El Señor nos pide que vivamos como hermanos, que vivan unidos por el vínculo del amor. Ya desde el principio el Creador concedió al hombre el dominio sobre todas las bestias y animales de la tierra; pero jamás concedió el poder de dominar al prójimo. Por eso todos debemos vernos y tratarnos como hermanos en Cristo Jesús. Si alguien pertenece a los poderosos, conforme a los criterios de este mundo; o si alguien está al frente del Pueblo Santo de Dios, no podrá iniciar su entrada en el Reino de los cielos sino en la medida en que se abaje como servidor de los demás. No basta acudir al culto para invocar al Señor; no basta con acercarse a la participación de la Eucaristía para pensar que ya es nuestra la salvación. Los que creemos en Cristo Jesús debemos ser los primeros comprometidos con la justicia social, con el trabajo serio y responsable por la paz, por la superación de todo aquello que ha hecho más dura y amarga la vida de los pobres y desprotegidos. No podemos conformarnos con invocar al Señor; debemos confesar nuestra fe con obras que manifiesten que realmente nos mueve el amor sincero a Dios, y el amor sincero y comprometido con nuestro prójimo.

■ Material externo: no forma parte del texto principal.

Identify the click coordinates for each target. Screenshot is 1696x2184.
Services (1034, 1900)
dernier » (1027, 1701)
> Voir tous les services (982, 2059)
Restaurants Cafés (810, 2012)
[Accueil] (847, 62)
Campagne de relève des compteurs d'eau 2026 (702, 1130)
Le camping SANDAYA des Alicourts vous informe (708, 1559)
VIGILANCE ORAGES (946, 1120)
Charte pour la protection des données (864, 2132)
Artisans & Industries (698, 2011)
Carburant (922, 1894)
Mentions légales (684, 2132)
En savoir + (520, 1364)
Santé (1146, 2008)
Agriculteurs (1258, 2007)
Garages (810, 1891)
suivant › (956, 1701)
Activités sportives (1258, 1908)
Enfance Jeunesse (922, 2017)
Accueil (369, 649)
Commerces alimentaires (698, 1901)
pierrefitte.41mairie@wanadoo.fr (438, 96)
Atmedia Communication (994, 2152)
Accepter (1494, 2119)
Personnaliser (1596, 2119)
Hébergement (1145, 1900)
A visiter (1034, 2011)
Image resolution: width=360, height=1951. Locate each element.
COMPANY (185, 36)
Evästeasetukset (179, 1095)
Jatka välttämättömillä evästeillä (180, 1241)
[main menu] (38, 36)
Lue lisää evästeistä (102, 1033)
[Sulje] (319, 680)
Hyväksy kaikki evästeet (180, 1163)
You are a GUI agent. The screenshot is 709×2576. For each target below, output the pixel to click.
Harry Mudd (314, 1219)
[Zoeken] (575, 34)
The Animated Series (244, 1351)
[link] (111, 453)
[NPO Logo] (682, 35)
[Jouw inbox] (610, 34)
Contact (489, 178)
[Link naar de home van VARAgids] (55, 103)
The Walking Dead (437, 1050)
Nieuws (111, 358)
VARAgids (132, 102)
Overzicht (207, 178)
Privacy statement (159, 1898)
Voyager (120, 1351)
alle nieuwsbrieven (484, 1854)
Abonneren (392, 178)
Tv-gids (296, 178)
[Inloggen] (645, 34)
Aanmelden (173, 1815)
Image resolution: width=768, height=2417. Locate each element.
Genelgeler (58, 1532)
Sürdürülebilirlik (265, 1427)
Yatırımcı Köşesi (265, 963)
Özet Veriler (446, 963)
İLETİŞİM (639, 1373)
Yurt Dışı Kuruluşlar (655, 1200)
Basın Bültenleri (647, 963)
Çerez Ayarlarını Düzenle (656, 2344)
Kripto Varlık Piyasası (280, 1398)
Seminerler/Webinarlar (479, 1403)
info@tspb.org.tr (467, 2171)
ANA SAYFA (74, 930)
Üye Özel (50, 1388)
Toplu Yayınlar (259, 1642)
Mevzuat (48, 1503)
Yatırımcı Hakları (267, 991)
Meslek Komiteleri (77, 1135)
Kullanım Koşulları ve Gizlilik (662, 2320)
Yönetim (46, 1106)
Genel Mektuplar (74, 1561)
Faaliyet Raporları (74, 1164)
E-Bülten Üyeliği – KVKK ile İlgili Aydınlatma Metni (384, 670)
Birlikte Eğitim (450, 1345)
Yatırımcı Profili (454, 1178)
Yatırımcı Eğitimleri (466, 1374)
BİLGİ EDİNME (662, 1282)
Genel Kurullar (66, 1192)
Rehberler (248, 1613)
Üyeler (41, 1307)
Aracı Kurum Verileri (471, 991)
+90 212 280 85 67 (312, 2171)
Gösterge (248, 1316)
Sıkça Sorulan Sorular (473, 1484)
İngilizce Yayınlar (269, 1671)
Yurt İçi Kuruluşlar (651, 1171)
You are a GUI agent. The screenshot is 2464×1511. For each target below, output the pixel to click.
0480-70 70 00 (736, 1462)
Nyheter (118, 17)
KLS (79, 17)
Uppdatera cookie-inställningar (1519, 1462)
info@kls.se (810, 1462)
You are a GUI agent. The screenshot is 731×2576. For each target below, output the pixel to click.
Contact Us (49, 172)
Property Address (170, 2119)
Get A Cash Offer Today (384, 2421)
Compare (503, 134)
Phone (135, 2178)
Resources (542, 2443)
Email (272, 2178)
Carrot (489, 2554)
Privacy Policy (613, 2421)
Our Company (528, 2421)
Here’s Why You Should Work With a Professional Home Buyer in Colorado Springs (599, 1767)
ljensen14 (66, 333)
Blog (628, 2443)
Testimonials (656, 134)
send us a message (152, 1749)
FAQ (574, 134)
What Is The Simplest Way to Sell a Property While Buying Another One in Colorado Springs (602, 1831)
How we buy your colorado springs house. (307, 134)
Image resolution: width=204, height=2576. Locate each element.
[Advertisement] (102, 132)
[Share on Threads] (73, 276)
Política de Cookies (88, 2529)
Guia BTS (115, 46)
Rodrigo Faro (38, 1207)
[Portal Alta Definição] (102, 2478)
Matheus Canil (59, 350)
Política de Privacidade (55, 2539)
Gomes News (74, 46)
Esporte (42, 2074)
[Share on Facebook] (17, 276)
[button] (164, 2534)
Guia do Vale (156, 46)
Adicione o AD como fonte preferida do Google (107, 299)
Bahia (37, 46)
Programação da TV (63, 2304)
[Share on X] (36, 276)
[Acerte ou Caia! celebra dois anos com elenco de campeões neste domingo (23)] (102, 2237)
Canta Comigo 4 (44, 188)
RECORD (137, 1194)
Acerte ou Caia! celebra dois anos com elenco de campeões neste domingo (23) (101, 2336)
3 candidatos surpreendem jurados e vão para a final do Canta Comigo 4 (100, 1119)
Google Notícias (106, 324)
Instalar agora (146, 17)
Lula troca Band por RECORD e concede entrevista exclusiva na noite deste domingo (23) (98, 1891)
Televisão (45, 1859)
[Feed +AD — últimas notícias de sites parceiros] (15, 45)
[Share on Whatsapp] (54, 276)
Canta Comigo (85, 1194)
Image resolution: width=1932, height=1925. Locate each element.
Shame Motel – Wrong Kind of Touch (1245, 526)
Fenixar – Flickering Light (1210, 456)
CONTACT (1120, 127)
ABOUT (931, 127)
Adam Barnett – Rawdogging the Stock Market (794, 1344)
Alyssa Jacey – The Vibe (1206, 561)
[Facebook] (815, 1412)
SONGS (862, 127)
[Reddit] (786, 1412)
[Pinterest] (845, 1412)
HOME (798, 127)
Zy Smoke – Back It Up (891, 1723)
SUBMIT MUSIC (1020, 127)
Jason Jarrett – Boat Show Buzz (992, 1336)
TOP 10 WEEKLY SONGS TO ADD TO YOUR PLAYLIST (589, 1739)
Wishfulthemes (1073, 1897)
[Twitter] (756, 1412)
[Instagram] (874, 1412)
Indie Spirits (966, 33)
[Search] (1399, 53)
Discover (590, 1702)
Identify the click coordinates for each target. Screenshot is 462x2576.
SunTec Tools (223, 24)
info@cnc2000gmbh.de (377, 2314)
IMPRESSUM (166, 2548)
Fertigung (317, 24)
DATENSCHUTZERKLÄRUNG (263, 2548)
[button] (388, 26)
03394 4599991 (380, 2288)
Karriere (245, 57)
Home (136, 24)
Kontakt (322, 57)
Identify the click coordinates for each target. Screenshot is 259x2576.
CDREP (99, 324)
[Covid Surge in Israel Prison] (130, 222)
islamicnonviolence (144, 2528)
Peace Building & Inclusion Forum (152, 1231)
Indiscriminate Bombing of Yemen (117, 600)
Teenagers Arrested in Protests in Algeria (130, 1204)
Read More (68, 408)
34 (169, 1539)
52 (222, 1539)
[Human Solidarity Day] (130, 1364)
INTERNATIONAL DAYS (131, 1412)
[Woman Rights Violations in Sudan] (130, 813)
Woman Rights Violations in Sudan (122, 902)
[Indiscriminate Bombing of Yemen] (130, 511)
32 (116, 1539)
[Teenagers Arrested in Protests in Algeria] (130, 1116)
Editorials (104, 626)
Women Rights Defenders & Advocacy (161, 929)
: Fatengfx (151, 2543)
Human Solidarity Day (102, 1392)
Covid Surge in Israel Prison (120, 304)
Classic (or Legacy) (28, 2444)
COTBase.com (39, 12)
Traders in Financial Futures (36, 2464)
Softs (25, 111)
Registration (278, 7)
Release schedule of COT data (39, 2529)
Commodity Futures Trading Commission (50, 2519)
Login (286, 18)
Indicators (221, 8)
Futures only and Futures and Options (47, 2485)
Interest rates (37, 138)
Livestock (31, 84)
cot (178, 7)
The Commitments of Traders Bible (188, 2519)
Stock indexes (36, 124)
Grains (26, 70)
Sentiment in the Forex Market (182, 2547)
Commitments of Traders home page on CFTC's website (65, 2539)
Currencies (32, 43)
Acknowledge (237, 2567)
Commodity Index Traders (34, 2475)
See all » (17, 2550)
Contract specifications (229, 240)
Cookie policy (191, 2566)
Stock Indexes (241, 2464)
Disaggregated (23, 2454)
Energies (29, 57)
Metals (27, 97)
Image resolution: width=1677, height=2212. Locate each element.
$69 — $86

Roguémosle al Señor, por intercesión de la Santísima Virgen María, nuestra Madre, que nos conceda la gracia de vivir nuestra fe no sólo de un modo superficial, sino en el compromiso total que nos lleve a traducirla en verdaderas obras de amor fraterno, conforme a las enseñanzas de nuestro Salvador, Cristo Jesús. Amén.